Interplay between IFN-γ and IL-6 signaling governs neutrophil trafficking and apoptosis during acute inflammation

• Published in: The Journal of clinical investigation Vol. 112; no. 4; pp. 598 - 607
• Main Authors: McLoughlin, Rachel M., Witowski, Janusz, Robson, Rachel L., Wilkinson, Thomas S., Hurst, Suzanne M., Williams, Anwen S., Williams, John D., Rose-John, Stefan, Jones, Simon A., Topley, Nicholas
• Format: Journal Article
• Language: English
• Published: American Society for Clinical Investigation 15.08.2003
• ISSN: 0021-9738
• DOI: 10.1172/JCI200317129

Regulated recruitment and clearance of neutrophils (PMN) is the hallmark of competent host defense and resolution of inflammation. We now report that IFN-γ controls PMN infiltration and modulates IL-6 signaling through its soluble receptor (sIL-6R) to promote their apoptosis and clearance. Induction of peritoneal inflammation in IFN-γ–deficient ( IFN-γ –/– ) mice emphasized that the initial rate of PMN recruitment was impaired.
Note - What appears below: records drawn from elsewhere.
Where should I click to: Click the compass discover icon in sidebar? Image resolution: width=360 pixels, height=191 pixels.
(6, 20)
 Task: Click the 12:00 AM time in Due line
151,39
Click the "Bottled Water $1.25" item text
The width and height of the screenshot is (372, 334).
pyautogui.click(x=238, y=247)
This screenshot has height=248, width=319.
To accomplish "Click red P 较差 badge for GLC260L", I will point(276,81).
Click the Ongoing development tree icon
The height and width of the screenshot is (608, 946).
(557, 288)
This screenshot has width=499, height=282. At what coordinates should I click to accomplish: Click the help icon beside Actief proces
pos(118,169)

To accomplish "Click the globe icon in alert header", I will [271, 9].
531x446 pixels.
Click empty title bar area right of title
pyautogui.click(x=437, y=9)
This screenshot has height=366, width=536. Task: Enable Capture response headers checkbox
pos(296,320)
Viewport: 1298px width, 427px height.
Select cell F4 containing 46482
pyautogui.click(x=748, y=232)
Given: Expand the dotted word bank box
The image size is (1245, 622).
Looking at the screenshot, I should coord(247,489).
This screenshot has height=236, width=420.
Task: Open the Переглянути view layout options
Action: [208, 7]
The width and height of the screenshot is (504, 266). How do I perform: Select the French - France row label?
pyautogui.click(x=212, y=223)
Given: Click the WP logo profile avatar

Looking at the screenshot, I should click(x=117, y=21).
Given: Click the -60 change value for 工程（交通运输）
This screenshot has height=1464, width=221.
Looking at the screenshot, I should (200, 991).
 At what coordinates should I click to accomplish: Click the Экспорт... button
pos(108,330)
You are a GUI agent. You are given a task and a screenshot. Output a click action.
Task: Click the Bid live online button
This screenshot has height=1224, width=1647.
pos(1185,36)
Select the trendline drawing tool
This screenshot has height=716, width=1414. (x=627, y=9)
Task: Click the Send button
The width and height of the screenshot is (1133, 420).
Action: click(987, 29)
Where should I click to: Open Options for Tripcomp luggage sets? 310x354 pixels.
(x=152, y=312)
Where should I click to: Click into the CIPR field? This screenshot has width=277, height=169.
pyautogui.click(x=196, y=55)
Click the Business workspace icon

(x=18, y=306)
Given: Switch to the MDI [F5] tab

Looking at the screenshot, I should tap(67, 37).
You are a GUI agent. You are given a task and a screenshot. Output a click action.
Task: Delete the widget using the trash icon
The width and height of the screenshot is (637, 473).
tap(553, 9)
This defect in PMN recruitment was also associated with the suppressed intraperitoneal expression of IL-1β and IL-6. Reconstitution of IFN-γ signaling restored the rate of PMN infiltration and IL-6 levels and was accompanied by normalization of PMN-activating CXC chemokine expression. To test whether local IL-6 signaling modulated PMN recruitment, inflammation was induced in IFN-γ –/– and IL-6 –/– mice and cytokine signaling adapted by intraperitoneal sIL-6R–IL-6 fusion protein (HYPER-IL-6) or IFN-γ. Although HYPER-IL-6 attenuated PMN influx in IFN-γ –/– mice, IFN-γ had no effect on PMN infiltration in IL-6 –/– mice. Examination of the leukocyte infiltrate from IFN-γ –/– , IL-6 –/– , and wild-type mice showed that apoptosis was aberrant in the absence of IFN-γ and IL-6 as a result of impaired sIL-6R signaling. These data emphasize a pivotal role for IFN-γ in regulating innate immunity through control of both the recruitment and clearance phases of PMN trafficking.